Queering Authoritarianism in Uganda: Dissident Sexualities and Tropical African [anti]-Aesthetics in Stella Nyanzi’s No Roses from my Mouth
DOI:
https://doi.org/10.25120/etropic.23.2.2024.4069Keywords:
queering authoritarianism, female dissident sexualities, Museveni’s Uganda, Stella Nyanzi, tropical African [anti-]aesthetics, “radical rudeness” poeticsAbstract
In this article, I argue that queering female sexualities as ‘dissident sexualities’ Stella Nyanzi in her collection of prison poems, No Roses from My Mouth (2020), harnesses the aesthetics of radical rudeness (insults) through expressions of humor, innuendo, and anecdote grounded in the Baganda cultural repertoire, to critique President Yoweri Museveni’s authoritarian regime in Uganda. Her poetry draws attention to queer sexualities grounded in stylistics of dissent. Humor in the prison poems allows Nyanzi to develop an audacity that alludes to the authenticity of her queer consciousness. To this end, the article teases out how radical rude poetics, a corollary of tropical [anti]-aesthetics, affords Nyanzi a literary platform to manipulate pejorative imagery, libidinous metaphors, subversive phrases, and lewd expressions entrenched in humor as political protest.

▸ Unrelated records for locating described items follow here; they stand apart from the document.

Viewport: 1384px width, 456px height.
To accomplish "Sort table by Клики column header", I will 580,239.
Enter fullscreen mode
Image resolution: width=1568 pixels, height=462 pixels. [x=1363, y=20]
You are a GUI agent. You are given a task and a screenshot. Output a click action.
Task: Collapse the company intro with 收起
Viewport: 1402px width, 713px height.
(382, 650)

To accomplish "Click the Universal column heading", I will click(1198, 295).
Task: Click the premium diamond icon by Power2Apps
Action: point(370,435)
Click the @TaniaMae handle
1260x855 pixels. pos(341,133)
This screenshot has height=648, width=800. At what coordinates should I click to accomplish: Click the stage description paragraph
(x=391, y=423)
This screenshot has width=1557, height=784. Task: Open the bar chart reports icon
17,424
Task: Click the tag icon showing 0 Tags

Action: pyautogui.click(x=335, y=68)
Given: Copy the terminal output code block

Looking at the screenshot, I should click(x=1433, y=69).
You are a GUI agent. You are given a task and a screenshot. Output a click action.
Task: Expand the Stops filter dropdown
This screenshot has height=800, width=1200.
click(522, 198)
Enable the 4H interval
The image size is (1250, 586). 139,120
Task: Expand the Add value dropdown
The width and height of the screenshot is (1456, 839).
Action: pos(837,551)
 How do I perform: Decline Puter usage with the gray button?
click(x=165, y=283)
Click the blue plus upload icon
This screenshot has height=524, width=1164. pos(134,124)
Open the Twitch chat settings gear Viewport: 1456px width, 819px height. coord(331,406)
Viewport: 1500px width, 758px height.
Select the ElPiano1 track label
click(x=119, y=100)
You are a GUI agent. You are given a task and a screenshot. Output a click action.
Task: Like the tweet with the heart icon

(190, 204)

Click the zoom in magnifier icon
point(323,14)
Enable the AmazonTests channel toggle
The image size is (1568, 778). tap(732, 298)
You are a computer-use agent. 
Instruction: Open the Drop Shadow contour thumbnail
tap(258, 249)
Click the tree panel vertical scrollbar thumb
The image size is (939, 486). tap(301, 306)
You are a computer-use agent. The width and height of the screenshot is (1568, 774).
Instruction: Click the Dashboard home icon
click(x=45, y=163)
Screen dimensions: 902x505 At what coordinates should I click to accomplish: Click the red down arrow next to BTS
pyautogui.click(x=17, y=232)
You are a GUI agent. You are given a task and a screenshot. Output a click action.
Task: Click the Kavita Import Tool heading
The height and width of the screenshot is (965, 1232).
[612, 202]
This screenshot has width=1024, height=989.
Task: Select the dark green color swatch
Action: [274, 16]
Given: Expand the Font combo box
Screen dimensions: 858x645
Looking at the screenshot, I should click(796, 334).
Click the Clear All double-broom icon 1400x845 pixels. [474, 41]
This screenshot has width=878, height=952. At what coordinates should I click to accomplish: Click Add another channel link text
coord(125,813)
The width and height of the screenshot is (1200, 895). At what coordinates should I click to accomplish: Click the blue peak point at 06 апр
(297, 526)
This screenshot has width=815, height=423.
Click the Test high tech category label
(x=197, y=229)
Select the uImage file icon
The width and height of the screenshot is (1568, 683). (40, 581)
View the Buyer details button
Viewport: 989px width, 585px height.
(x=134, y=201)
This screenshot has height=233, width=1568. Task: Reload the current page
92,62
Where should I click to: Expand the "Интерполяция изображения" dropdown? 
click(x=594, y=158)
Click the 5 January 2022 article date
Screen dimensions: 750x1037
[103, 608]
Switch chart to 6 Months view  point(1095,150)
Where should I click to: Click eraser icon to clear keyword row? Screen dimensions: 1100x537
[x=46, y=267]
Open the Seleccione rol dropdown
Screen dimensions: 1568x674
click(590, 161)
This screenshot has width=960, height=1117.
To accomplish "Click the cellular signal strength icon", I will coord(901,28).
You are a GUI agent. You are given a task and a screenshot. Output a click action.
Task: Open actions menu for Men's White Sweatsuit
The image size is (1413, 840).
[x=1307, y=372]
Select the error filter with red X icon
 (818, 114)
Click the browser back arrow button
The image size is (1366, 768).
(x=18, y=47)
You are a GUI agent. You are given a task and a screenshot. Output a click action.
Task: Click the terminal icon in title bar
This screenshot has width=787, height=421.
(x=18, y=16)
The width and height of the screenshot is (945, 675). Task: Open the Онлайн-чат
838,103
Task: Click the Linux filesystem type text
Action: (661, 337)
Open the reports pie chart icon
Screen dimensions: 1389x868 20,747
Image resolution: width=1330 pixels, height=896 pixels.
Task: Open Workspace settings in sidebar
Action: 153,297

More evocatively, the article asserts that within the context of tropicality, radical rudeness as pan-Africa’s anti-aesthetic response to the Western (English) culture of politeness is focused upon in No Roses from My Mouth as a literary fuse that expands tropical aesthetic’s critique of colonialism/postcolonialism in Africa to poetically confront authoritarianism in Uganda.